INSTRUCTIONS TO FOLLOW: Find every line below with the word "button" in it, and copy each one.

● ● ● ●

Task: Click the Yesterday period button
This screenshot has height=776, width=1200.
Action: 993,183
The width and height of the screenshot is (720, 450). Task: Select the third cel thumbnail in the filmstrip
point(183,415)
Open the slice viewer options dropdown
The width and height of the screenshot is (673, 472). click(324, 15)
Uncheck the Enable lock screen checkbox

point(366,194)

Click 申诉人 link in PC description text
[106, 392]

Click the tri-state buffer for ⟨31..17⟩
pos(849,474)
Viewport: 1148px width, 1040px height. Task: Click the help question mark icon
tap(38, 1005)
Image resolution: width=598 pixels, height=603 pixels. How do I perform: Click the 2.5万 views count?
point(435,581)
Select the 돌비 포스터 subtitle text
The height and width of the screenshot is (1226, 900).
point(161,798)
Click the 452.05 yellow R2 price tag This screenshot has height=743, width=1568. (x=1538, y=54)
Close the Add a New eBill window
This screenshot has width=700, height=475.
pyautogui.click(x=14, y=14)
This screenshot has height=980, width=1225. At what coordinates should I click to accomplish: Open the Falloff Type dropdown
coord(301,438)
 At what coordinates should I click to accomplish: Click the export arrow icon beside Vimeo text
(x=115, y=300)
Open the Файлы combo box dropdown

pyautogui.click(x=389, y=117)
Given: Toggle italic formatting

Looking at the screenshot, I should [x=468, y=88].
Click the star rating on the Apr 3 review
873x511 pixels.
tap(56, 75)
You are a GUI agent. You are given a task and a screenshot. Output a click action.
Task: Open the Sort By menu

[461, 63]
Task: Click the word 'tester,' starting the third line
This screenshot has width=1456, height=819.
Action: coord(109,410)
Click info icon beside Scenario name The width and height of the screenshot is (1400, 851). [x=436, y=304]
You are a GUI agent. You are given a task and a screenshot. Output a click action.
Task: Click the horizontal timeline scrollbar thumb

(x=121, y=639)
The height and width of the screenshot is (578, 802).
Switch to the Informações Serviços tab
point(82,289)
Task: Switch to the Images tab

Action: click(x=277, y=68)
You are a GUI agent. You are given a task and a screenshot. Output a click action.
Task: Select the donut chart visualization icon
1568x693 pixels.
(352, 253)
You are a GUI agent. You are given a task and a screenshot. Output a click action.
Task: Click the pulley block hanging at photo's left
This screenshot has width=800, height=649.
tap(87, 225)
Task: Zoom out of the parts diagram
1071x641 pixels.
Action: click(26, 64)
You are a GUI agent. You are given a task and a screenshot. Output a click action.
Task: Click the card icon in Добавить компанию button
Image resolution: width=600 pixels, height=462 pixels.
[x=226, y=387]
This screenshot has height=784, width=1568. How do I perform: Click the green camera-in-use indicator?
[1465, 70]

● ● ● ●

SOLUTION:
Task: Click the Yesterday period button
Task: Click the card icon in Добавить компанию button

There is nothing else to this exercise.